WHAT YOU HAVE TO DO
Substitute "screenshot size" for "image size" in the records, covering only the stretch from the line containing "The image size" through the line containing "(748, 1122).", and reproduce that stretch with nothing else altered and the pictures left out.

Segment Start: MATERIAL FOR THIS TASK

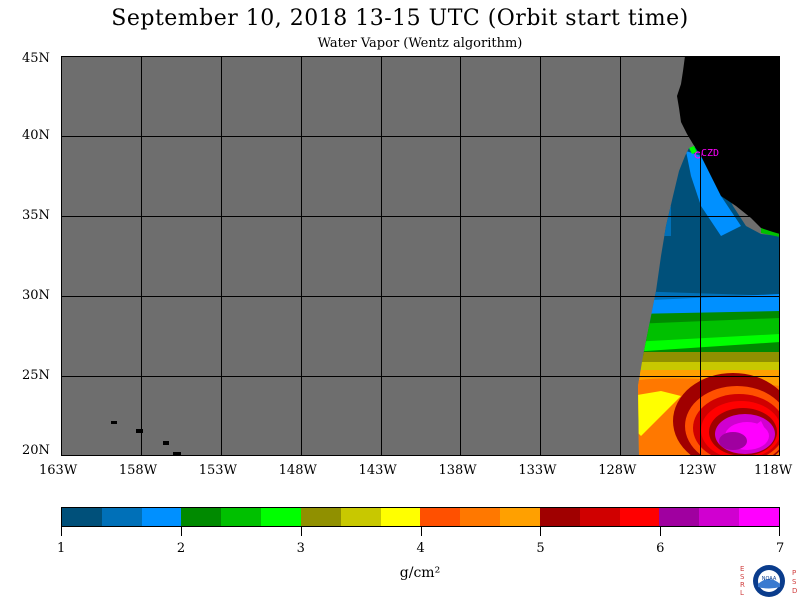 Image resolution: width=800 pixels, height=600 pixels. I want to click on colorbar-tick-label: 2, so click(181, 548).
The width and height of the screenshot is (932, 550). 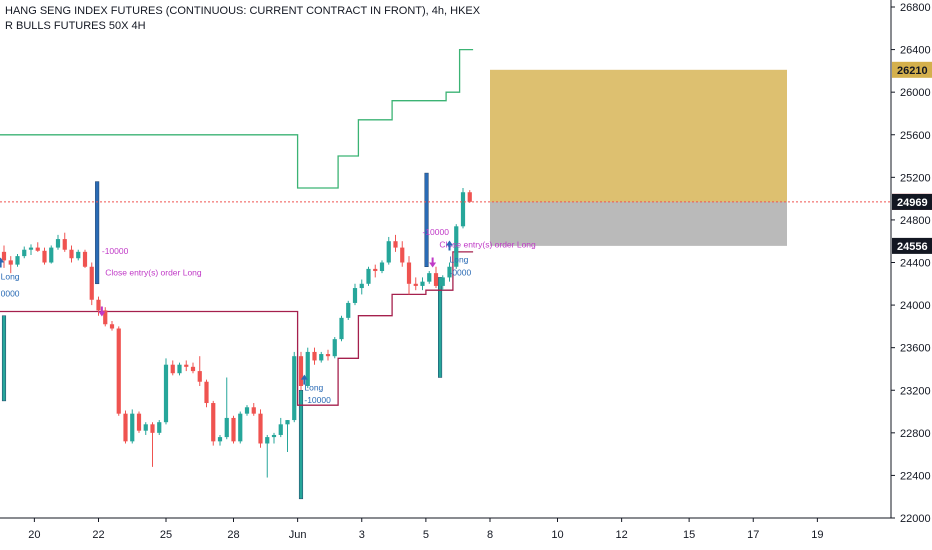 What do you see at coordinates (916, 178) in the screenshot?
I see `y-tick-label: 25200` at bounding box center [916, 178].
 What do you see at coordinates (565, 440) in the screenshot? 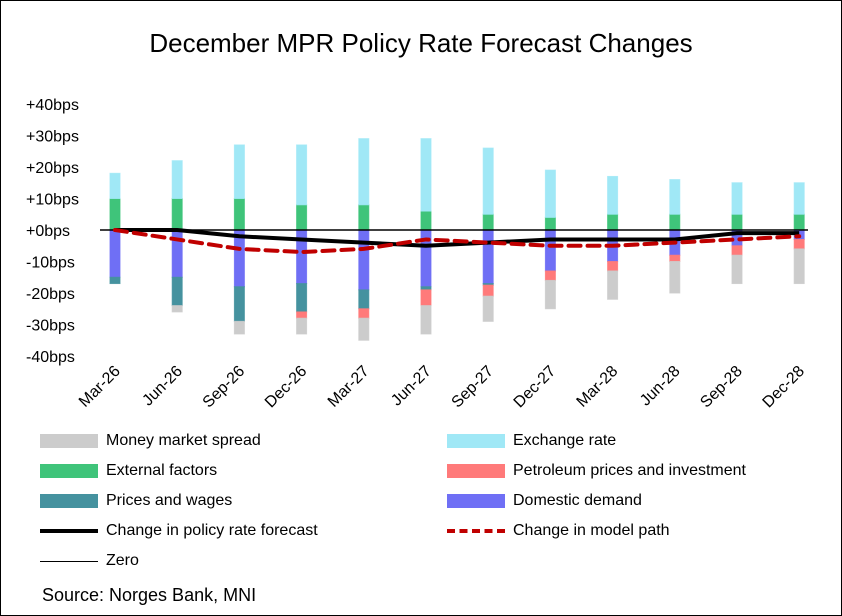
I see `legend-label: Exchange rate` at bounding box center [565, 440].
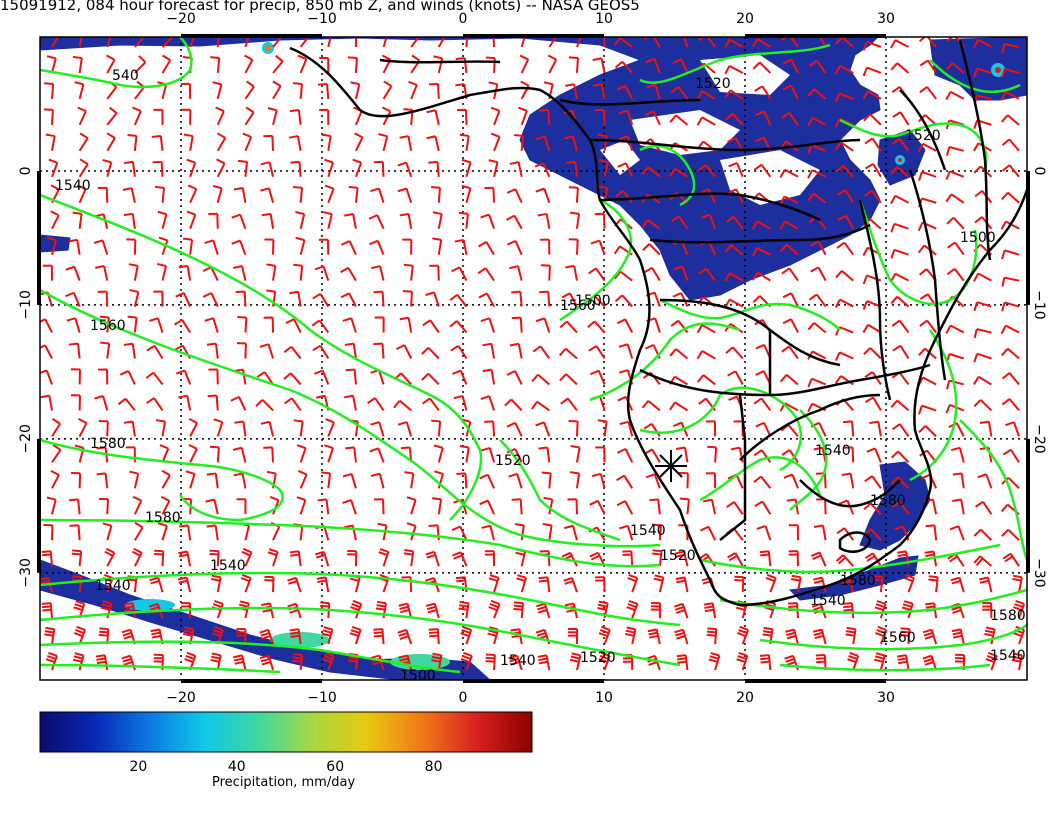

Segment End: MATERIAL FOR THIS TASK
Segment Start: MATERIAL FOR THIS TASK

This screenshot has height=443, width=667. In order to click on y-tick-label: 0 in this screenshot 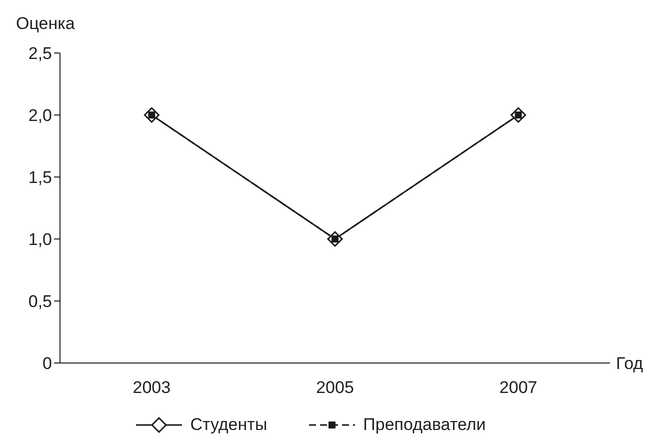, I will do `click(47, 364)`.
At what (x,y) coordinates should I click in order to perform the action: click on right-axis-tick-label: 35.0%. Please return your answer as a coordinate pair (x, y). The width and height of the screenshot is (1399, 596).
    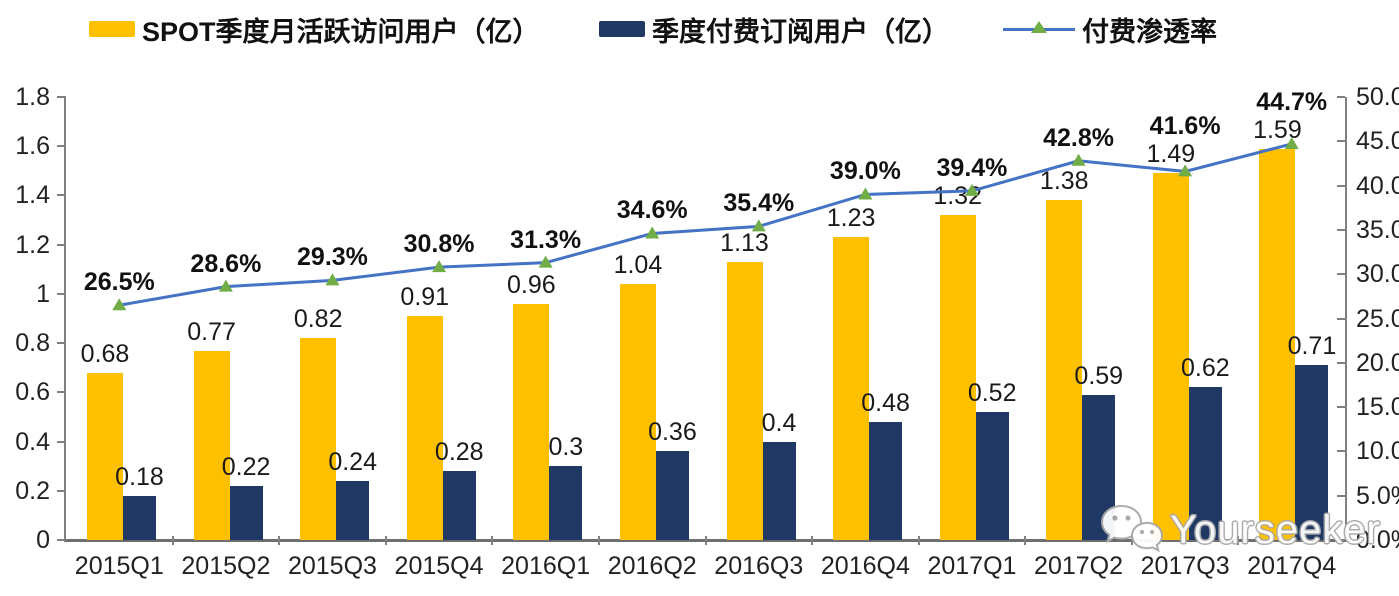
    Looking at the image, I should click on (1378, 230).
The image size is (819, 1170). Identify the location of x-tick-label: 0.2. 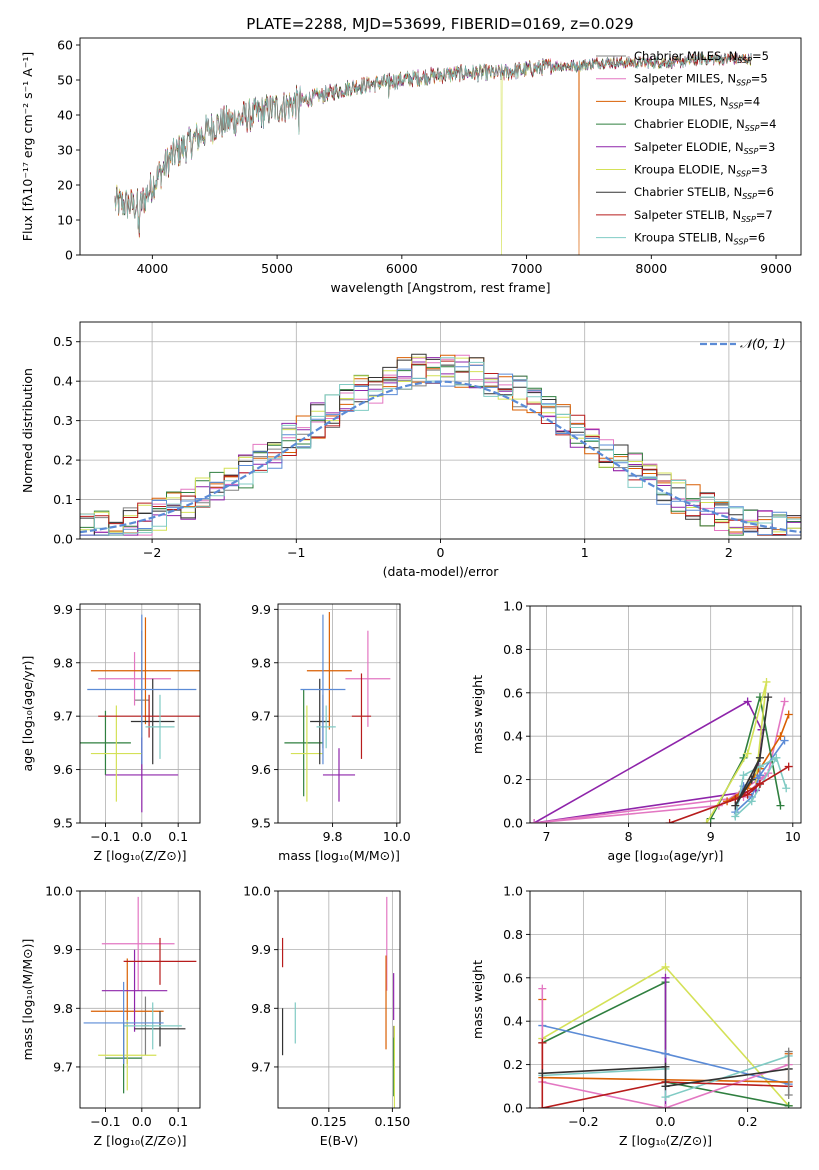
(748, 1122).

Segment End: MATERIAL FOR THIS TASK

YOUR RESPONSE
The screenshot size is (819, 1170). Identify the location of x-tick-label: 0.2. 
(748, 1122).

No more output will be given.